Na passagem de Zaqueu (Lc 19, 1-9)¹ este mistério é-nos revelado. Zaqueu queria ver Jesus, mas foi o próprio Zaqueu que ficou surpreendido pela forma como Jesus o queria ver a ele. Não é Jesus que lhe pede a restituição dos bens, é o próprio Zaqueu que a isso se sente chamado. Aí está a conversão e o perdão de Zaqueu e aí está o nosso perdão e a nossa conversão.

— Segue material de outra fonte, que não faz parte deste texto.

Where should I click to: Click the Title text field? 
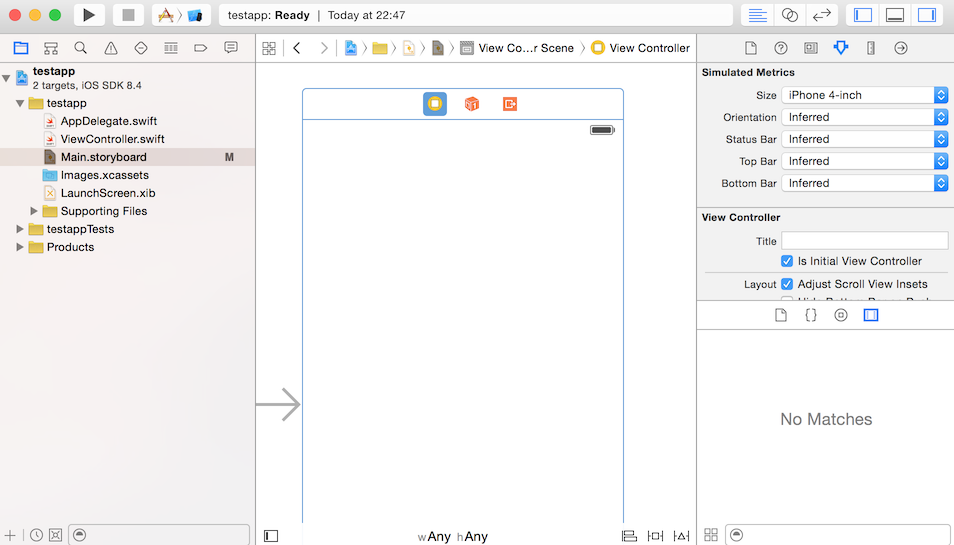pos(864,241)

Esta é para mim a metáfora daquilo a que somos chamados a viver na primeira semana dos EE. Zaqueu é o modelo da primeira semana. Tal como ele, também nós somos corrompidos pelo pecado do mundo e pelo nosso próprio orgulho e apetite. Mas, ao ser olhado, Zaqueu, reconhece o Senhor e emenda-se, comprometendo-se a segui-Lo. Na verdade, já estava no seu coração a necessidade de se corrigir – a passagem do evangelho evidencia isso mesmo, mostrando como se dava ao ridículo para ver Aquele a quem tinha esperança. Mas acreditar não bastava, precisava de ver, ou melhor, de se deixar ver, mesmo que ainda não o soubesse. Na verdade, não foi Zaqueu quem primeiro olhou, ele já tinha sido olhado. Diria que é a este ponto que a primeira semana nos pretende fazer chegar. Também nós, antes de olharmos para Ele já por Ele fomos vistos com amor. O Senhor só espera que entreguemos tudo aquilo que em nós é miserável.
Este acto de amor é o que me faz proclamar (como intuiu Santo Agostinho),
Ó Tu, que habitas no íntimo do íntimo do meu coração, faz que te encontre aí, no íntimo do meu coração!

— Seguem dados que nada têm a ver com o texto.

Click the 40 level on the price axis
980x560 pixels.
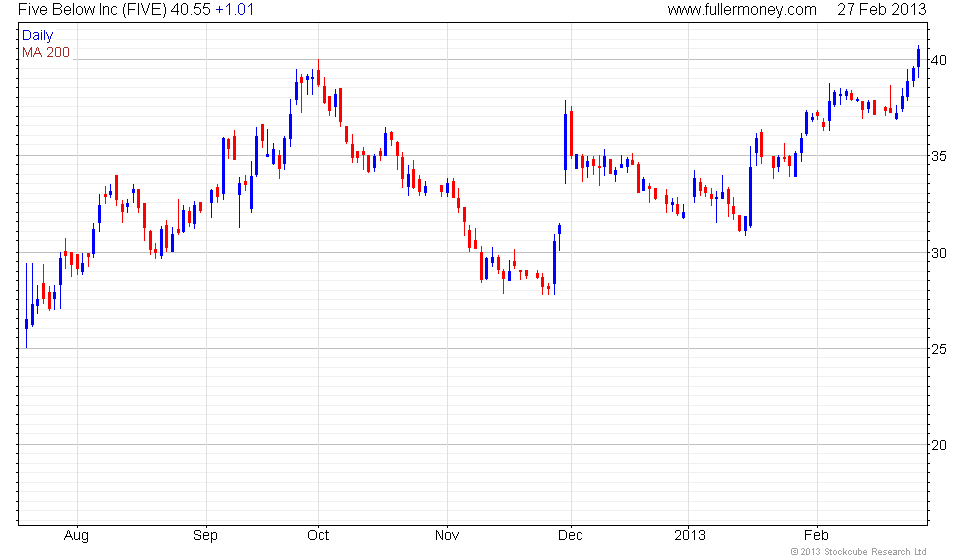coord(939,60)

E enquanto mais nos aproximamos deste olhar mais nos queremos entregar nesse abraço:
Dai-me a graça, Senhor, de ver o meu pecado como verdadeira paralisia que me impede de agir. Dai-me a graça de me sentir necessitado da Tua salvação!

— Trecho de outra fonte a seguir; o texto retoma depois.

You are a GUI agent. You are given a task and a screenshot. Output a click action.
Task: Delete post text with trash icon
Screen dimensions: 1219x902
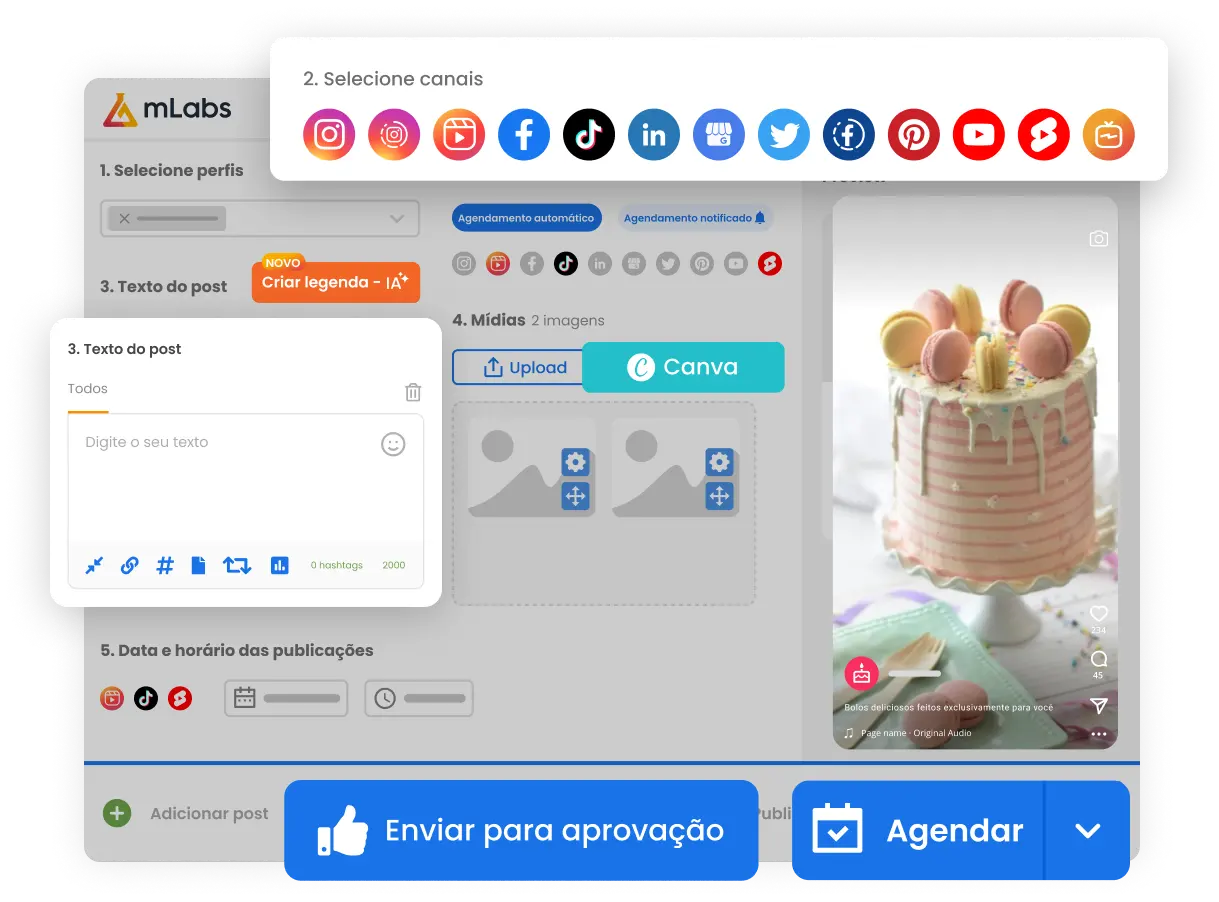[413, 392]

Ao longo do tempo em que crescemos neste encontro, cresce, simultaneamente, a consciência da nossa miséria, isto é, da lepra e da cegueira que nos fazem gritar internamente pelo amor de Deus:
Jesus, Filho de David, tende compaixão de nós.
Nesta oração do nome de Jesus, oração do coração, encontramos a mais profunda sede que nos habita e que aumenta à medida que d’Ele nos aproximamos. A nossa remissão começa com este olhar, e mais que olhar, deixar-se ser olhado. A entrega é radical. Mesmo que não tenhamos logo consciência disso:
Ó Cristo, fazei-me saber teu amigo e teu irmão. Mostrai-me essa liberdade do desapego.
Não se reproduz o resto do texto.